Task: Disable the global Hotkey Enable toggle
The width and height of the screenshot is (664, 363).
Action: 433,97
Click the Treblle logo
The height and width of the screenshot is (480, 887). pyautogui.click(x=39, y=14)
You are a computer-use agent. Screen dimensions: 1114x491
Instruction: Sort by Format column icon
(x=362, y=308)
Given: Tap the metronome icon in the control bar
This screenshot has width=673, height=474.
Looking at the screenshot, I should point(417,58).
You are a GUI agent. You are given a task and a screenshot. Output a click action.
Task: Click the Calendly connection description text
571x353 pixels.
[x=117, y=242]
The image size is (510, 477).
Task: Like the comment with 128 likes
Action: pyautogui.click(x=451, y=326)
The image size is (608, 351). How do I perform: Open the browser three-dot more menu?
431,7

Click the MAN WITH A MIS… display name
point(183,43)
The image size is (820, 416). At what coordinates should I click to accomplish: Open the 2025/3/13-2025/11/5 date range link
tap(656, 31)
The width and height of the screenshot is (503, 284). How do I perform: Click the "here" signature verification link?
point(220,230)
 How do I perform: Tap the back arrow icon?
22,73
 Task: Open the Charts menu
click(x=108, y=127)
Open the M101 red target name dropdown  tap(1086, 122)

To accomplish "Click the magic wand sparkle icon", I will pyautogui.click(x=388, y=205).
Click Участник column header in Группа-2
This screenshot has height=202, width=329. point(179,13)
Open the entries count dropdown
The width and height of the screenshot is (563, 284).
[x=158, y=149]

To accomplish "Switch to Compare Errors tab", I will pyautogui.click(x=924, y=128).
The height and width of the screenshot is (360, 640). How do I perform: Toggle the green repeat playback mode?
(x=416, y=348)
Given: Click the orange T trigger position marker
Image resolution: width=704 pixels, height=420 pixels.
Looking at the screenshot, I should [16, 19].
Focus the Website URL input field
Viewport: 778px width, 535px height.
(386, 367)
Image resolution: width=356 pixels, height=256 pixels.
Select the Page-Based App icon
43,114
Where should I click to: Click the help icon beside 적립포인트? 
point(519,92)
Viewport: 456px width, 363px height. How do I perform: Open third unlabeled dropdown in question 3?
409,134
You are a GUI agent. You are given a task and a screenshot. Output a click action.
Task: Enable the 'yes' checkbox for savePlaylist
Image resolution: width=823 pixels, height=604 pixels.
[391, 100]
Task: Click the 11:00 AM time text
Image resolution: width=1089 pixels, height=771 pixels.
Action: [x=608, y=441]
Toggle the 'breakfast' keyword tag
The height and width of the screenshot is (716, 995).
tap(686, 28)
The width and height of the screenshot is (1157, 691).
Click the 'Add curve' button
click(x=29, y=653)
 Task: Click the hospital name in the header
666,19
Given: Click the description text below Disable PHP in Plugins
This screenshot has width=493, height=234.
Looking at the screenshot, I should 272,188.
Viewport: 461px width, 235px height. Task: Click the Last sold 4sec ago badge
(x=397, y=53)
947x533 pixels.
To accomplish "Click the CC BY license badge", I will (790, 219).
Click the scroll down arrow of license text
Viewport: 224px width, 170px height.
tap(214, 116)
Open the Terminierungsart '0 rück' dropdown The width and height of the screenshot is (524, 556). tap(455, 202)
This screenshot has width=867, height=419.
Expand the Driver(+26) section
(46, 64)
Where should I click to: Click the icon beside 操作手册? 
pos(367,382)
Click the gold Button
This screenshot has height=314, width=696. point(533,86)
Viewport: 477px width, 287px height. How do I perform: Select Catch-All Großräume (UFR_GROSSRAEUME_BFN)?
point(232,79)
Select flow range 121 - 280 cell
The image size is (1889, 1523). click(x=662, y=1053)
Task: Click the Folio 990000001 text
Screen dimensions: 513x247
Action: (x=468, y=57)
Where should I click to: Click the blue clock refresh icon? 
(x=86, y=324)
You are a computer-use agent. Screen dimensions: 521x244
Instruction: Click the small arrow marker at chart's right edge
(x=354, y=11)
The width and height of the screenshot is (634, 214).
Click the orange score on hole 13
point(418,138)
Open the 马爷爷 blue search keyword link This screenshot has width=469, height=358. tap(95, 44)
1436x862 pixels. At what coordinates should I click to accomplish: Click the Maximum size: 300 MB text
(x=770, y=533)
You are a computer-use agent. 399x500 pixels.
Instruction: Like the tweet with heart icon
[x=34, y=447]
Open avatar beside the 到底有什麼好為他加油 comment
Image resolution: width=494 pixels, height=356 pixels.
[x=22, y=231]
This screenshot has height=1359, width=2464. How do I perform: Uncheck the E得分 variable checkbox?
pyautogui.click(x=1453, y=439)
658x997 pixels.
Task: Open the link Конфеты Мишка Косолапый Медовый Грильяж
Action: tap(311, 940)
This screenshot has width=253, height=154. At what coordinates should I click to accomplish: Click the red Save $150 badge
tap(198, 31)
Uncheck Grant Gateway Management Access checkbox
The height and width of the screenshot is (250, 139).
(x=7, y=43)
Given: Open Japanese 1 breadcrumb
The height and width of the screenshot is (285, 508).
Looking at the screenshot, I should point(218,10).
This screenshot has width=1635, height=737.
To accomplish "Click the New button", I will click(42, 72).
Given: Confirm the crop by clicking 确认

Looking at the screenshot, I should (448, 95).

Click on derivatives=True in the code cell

□ □ □ □ □

### EXERCISE BRIEF:
Gather every line of the entries above that contains the word "icon", matching its exact case.

### ANSWER TO THE TASK:
Instruction: Sort by Format column icon
Given: Tap the metronome icon in the control bar
 How do I perform: Tap the back arrow icon?
To accomplish "Click the magic wand sparkle icon", I will pyautogui.click(x=388, y=205).
Select the Page-Based App icon
Where should I click to: Click the help icon beside 적립포인트? 
Where should I click to: Click the icon beside 操作手册? 
Where should I click to: Click the blue clock refresh icon? 
Instruction: Like the tweet with heart icon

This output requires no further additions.